Via Business Insider,

“ . . . Kirkland accounted for nearly a third of all Costco’s [2018] sales. Customers see the brand [Kirkland] as a blend of quality and value, and it gives shoppers a unique reason to go to Costco that other retailers can’t match — online or off.”

While Costco’s Kirkland Signature brand presents a real challenge to many of today’s national labels, its bottled water products sacrifice innovation for affordability—like so many of today’s other private bottled water brands. But it certainly seems to work. 

Private Water Brands Lack ‘Premium’ Consumer Appeal

Though major retailers are investing in the growth of private label water brands like never before, it appears that “in-house” retailer water brands have still failed to capture the premium consumer.

Via Grocery Dive,

According to the firm’s and the Food Marketing Institute’s “Power of Private Brands” report released this summer, dollar share of grocery private label in the premium (24%), value (18%) and organic (6%) segments has remained unchanged since 2015 despite shifting industry economics.”

This is largely due to the fact that private label water brands have historically focused on value over innovation. However, they may not have to create products for the premium market. The big box retailers, such as Walmart and Krogers, have the added benefit of not only selling their own private-label value brands, but selling premium and innovative brands also, such as the Alkaline Water Company’s  Alkaline88®.

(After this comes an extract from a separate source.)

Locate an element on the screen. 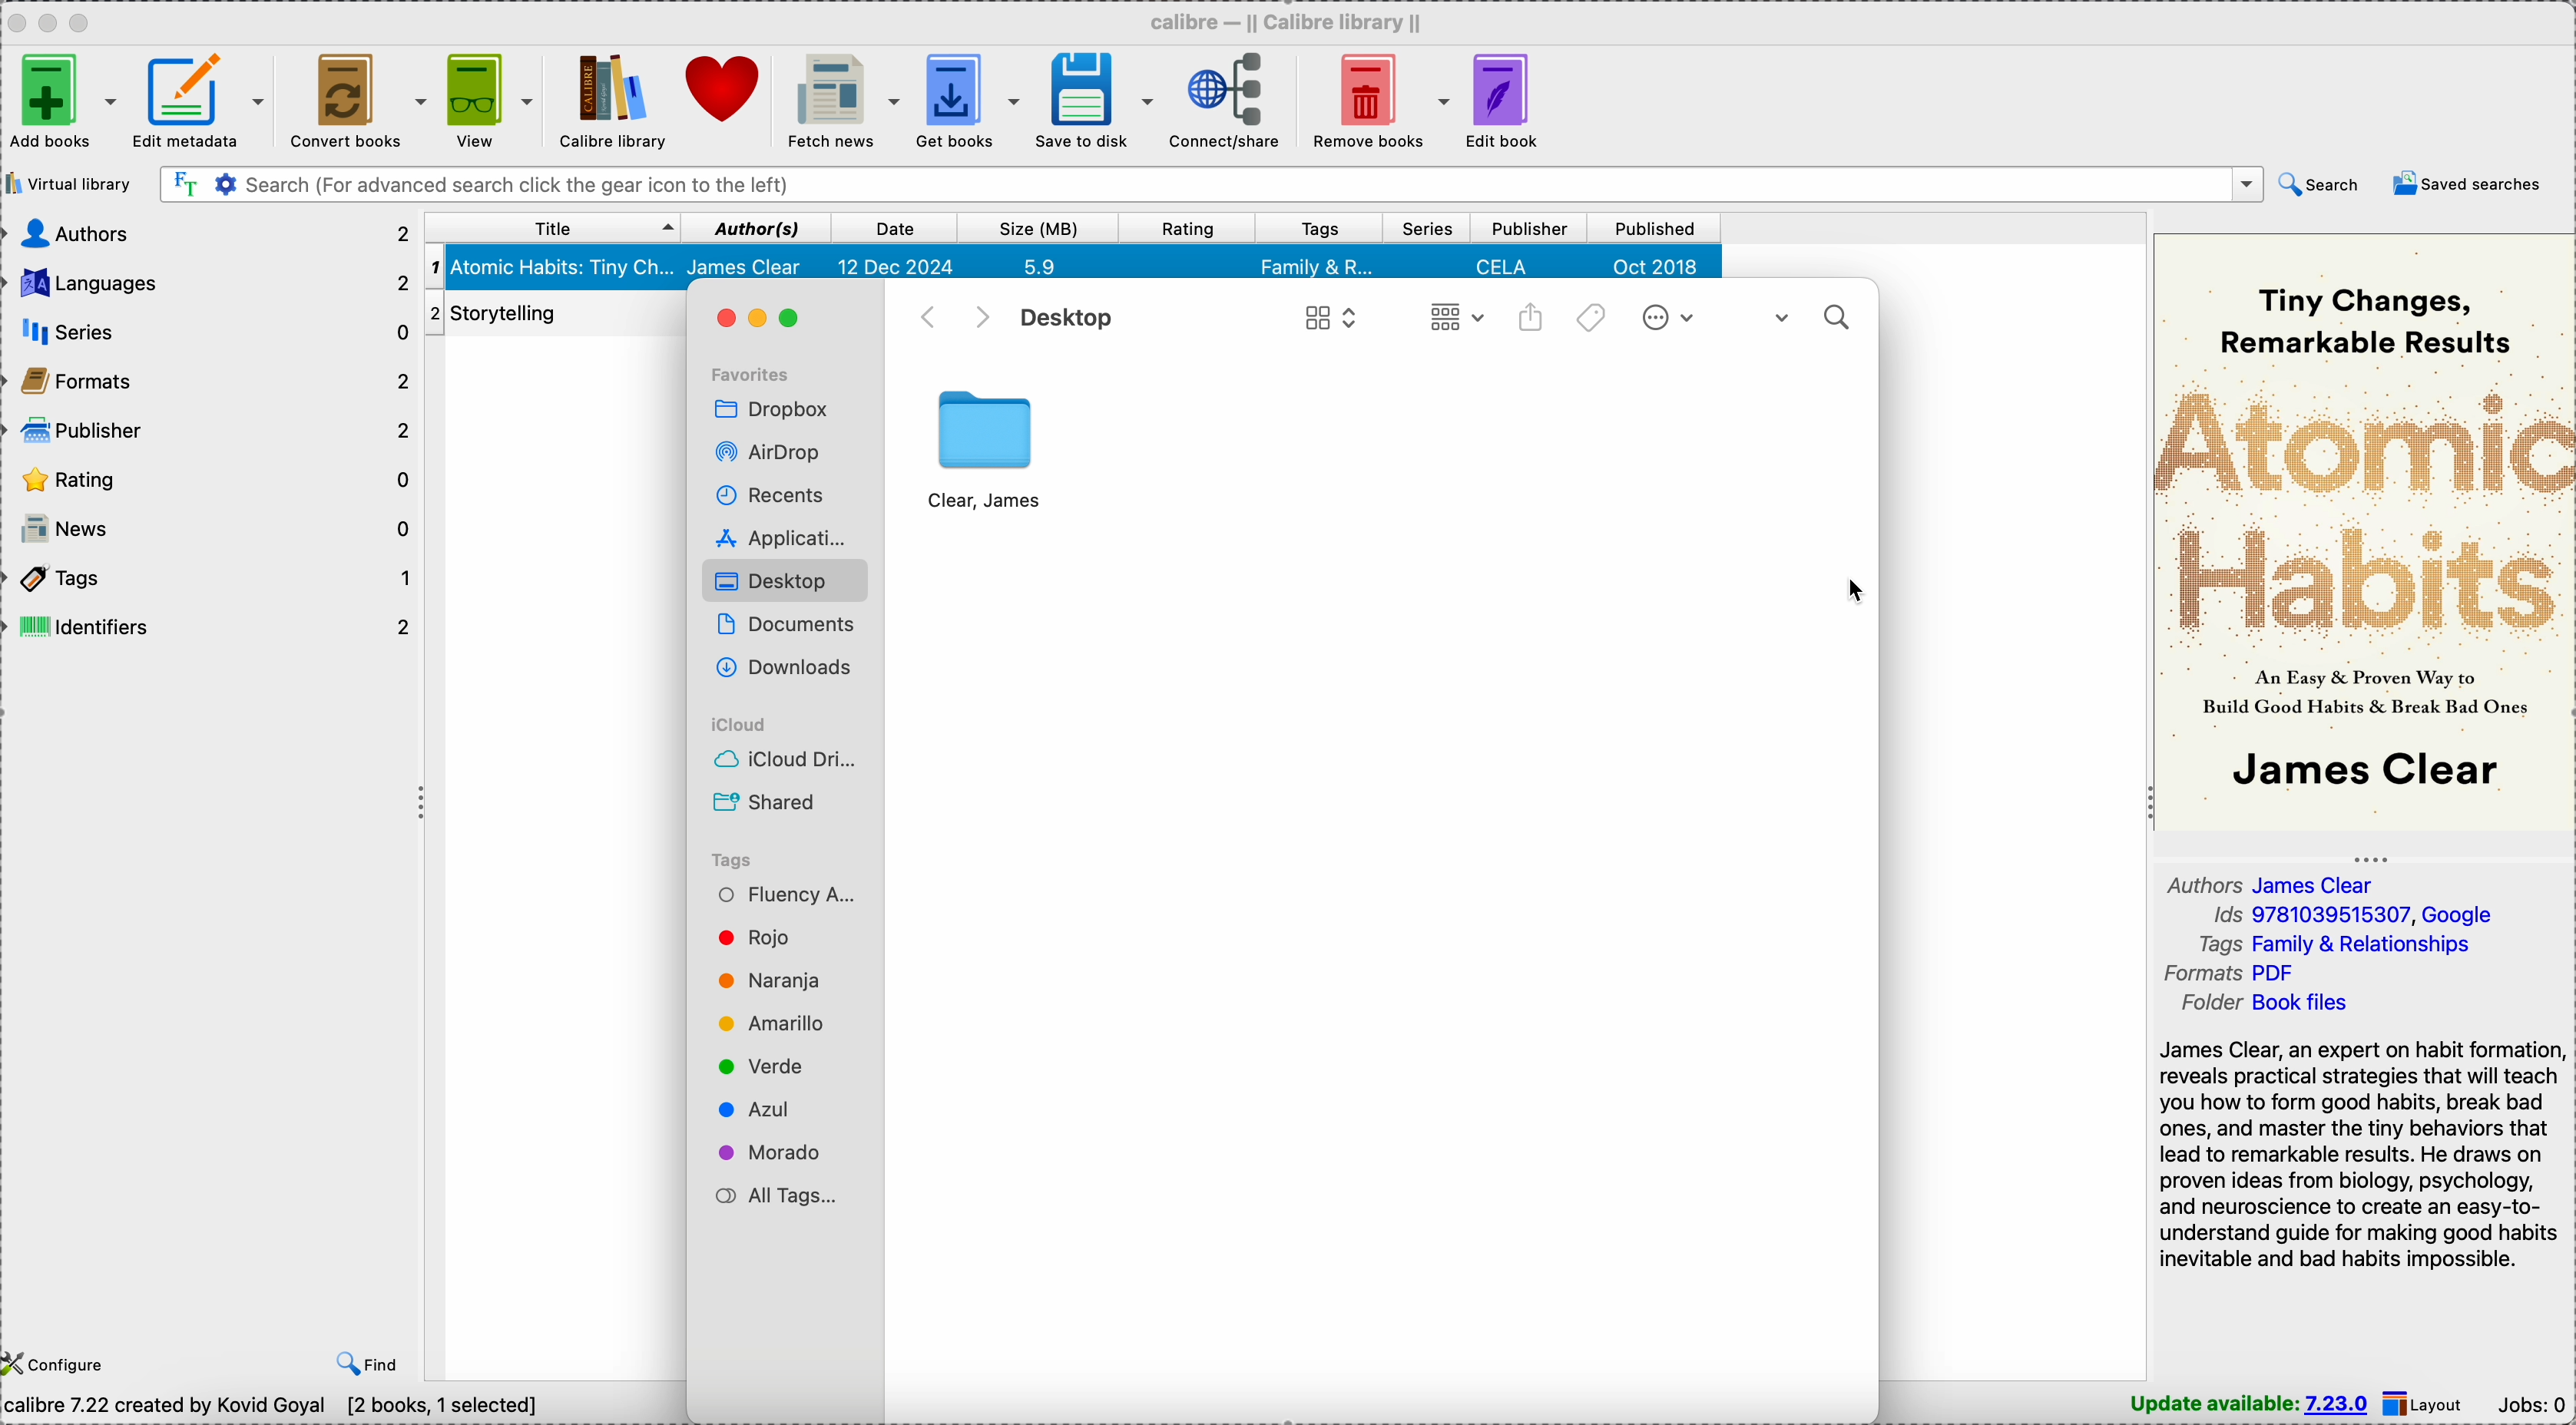  rating is located at coordinates (1182, 228).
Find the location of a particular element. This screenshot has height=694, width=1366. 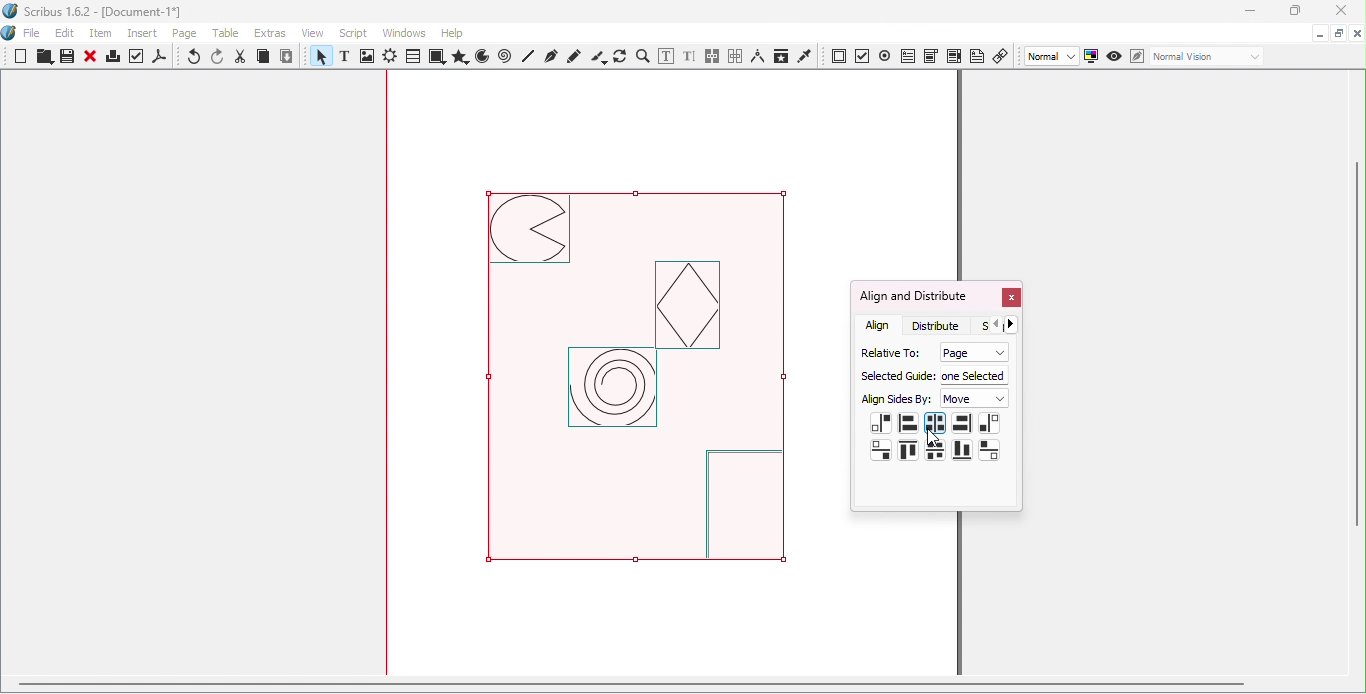

Close is located at coordinates (1337, 12).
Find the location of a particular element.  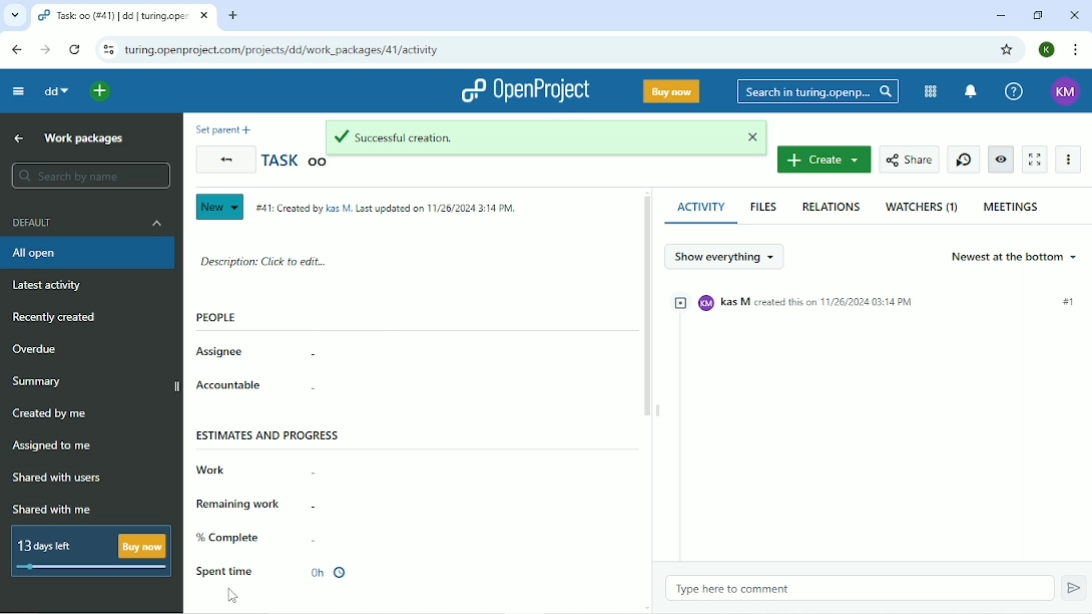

Furthermore, the CBD/hemp-infused segment is expected to be one of the hottest beverage trends in the coming years, but its launch still comes with jurisdictional risk. The Big Box Retailers can let the smaller, more nimble companies – such as the Alkaline Water Company – figure it out first, and then carry their products later when it becomes more mainstream.

Disclosure: Directors of Mugglehead own shares of The Alkaline Water Company Inc. and other marijuana stocks not mentioned in this release and we have been compensated by the Alkaline Water Company for news coverage.